-- Source data follows --

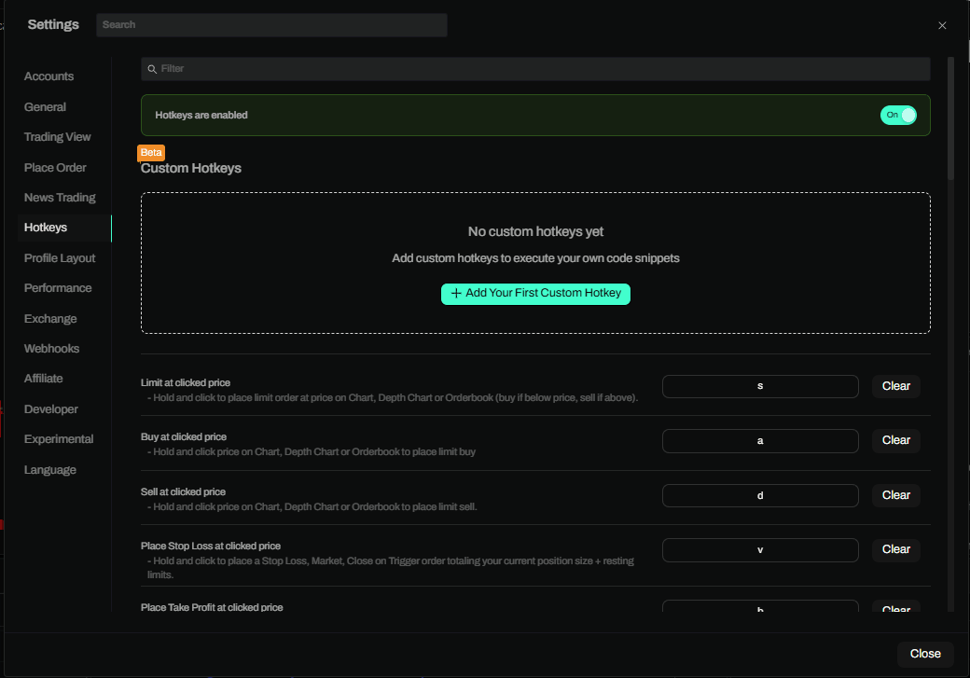Select the Place Order section
This screenshot has height=678, width=970.
tap(55, 168)
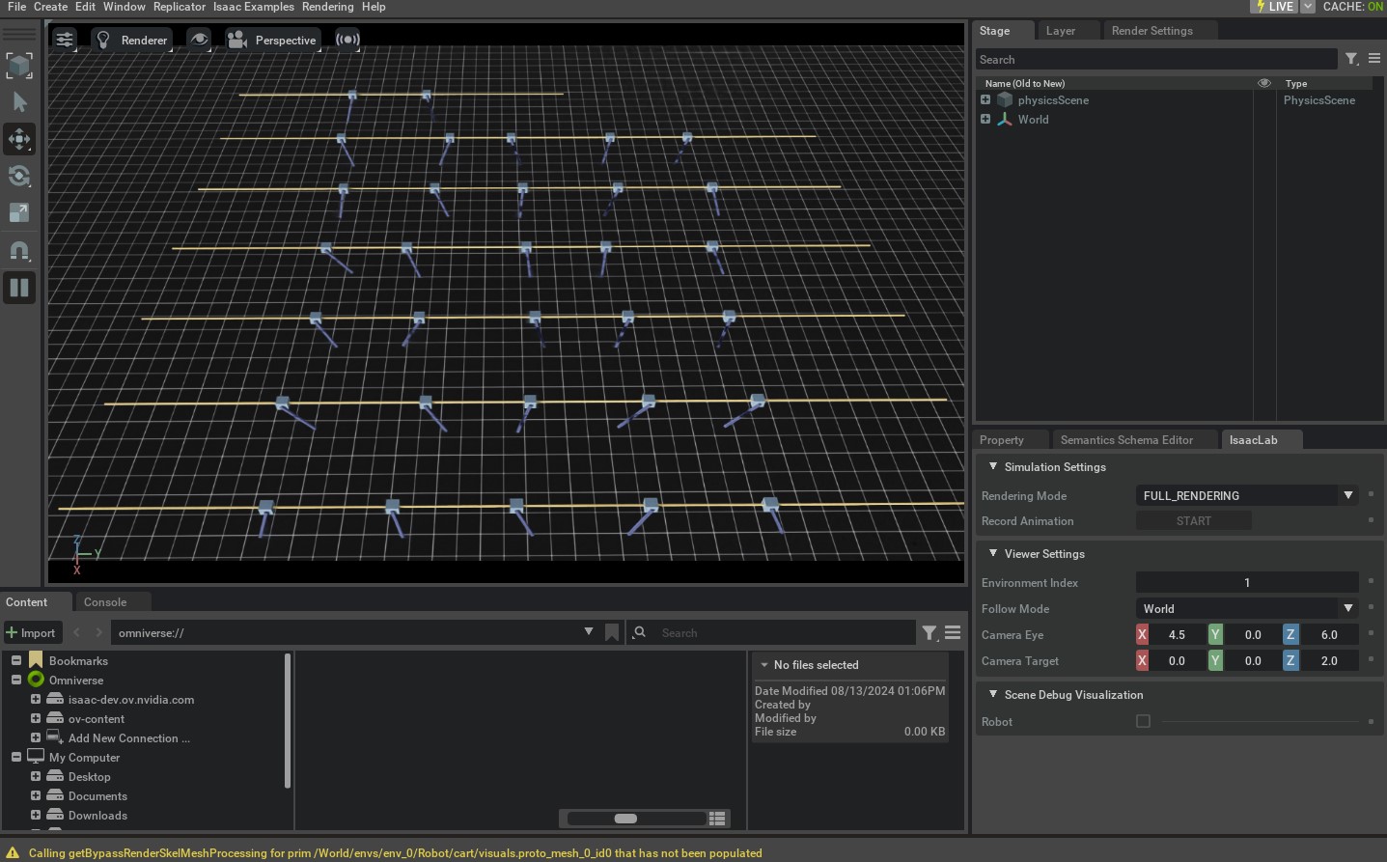1387x862 pixels.
Task: Select the Move tool in left toolbar
Action: (19, 139)
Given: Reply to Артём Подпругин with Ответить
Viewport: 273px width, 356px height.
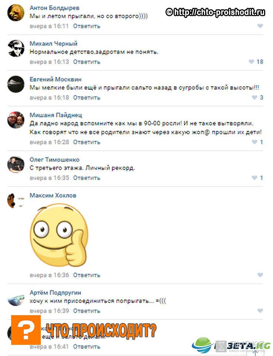Looking at the screenshot, I should pos(86,311).
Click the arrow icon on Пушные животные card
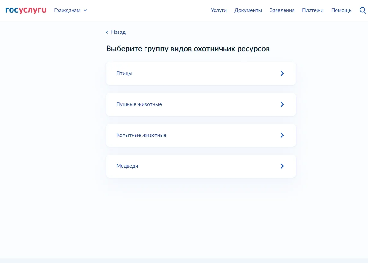Screen dimensions: 368x263 282,104
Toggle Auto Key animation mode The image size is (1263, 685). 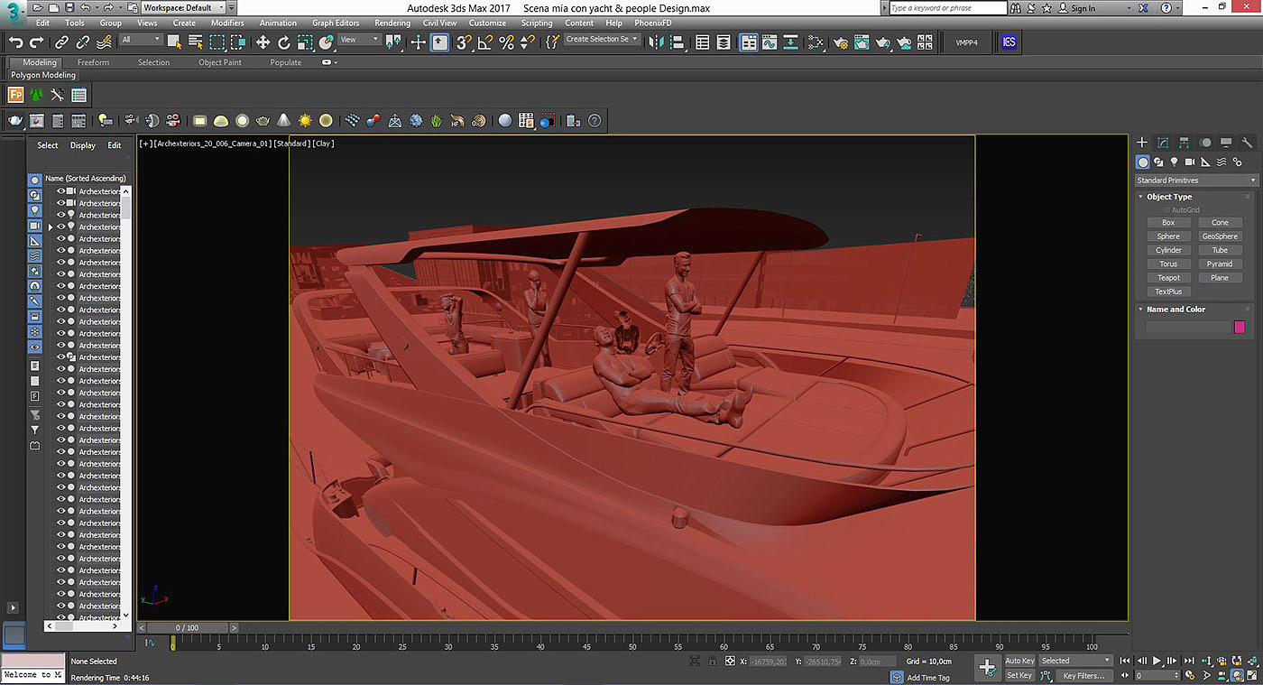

-- Source data concluded --

- Problem requirements -
Starting at the line that contains "Given: Reply to Артём Подпругин with Ответить", retype each line through the final one in the listing, with both ends kept and the pictures omitted.

- Solution to this problem -
Given: Reply to Артём Подпругин with Ответить
Viewport: 273px width, 356px height.
Looking at the screenshot, I should pos(86,311).
Click the arrow icon on Пушные животные card
Screen dimensions: 368x263 282,104
Toggle Auto Key animation mode The image size is (1263, 685). 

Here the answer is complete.